Compound Interest Calculator

Project how savings or an ETF plan grow with compound interest. Set a starting amount, monthly contribution, return and duration, and watch the balance grow year by year.

How to use the Compound Interest

  1. 01

    Enter your starting amount, monthly contribution, expected return and number of years.

  2. 02

    See the final balance split into what you invested and the interest earned.

  3. 03

    Use the chart to watch the balance grow year by year.

How it works

This compound interest calculator shows how a one-off starting amount plus regular monthly contributions can grow over time at a constant annual return. It separates the total you put in from the interest earned, so the effect of compounding is easy to see.

Contributions are added at the start of each month and the balance is compounded monthly, which matches how most savings and ETF plans actually work, and a year-by-year chart shows the balance climbing.

What compound interest is

Compound interest is interest on your interest. Each period, the return is calculated on your contributions plus all the gains so far, so the balance grows faster and faster. Over long horizons this compounding, not the contributions, drives most of the final amount.

The rule of 72

A rough mental check is the rule of 72: dividing 72 by the annual return gives the years for money to double. At 7 percent, that is about ten years, which is why starting early matters so much.

Returns are assumptions

Returns are assumptions, not guarantees. A broad global stock ETF has historically averaged roughly 6 to 8 percent per year before inflation over long periods, but any given stretch can be very different, including negative.

A gross estimate

The projection is before taxes, fees and inflation, so treat the result as a gross estimate and leave a margin for those. Everything is calculated in your browser.

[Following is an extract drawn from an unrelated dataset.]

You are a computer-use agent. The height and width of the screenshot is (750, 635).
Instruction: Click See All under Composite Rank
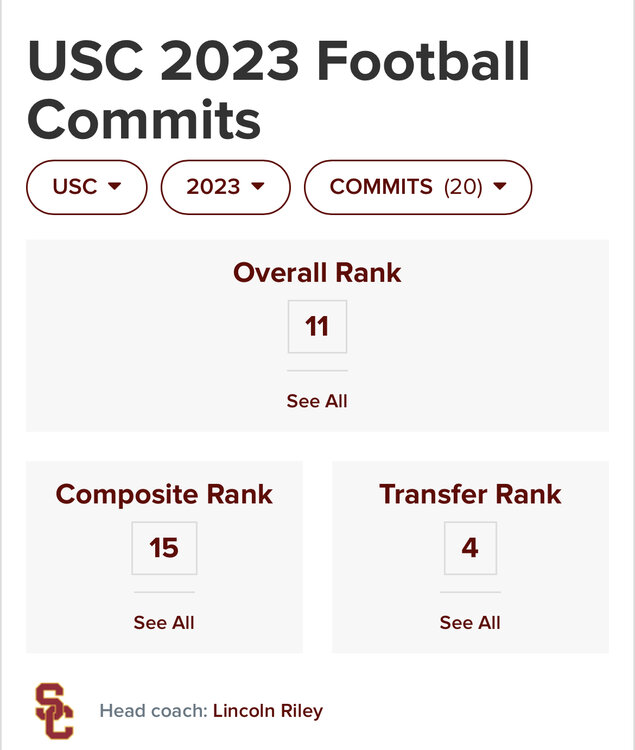(164, 623)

Frequently asked questions

What is compound interest?

Compound interest is interest earned on both your contributions and previously earned interest. Over long periods this compounding drives most of the growth.

How are contributions handled?

Contributions are added at the start of each month and the balance is compounded monthly, which matches how many savings plans and ETF savings plans work.

What return should I assume for an ETF?

Returns are never guaranteed. A broad global stock ETF has historically averaged roughly 6 to 8 percent per year before inflation over long horizons, but any given period can differ a lot.

Does it account for taxes or inflation?

No. The projection is before taxes, fees and inflation. Treat the result as a gross estimate and plan a margin for those factors.

What is the rule of 72?

A quick estimate: divide 72 by the annual return to get the years for your money to double. At 6 percent that is about 12 years, at 8 percent about 9.

This tool is for general information only and is not financial, tax, or legal advice. Results are estimates that depend on your situation and current rules, so check the official source or a qualified professional before you act.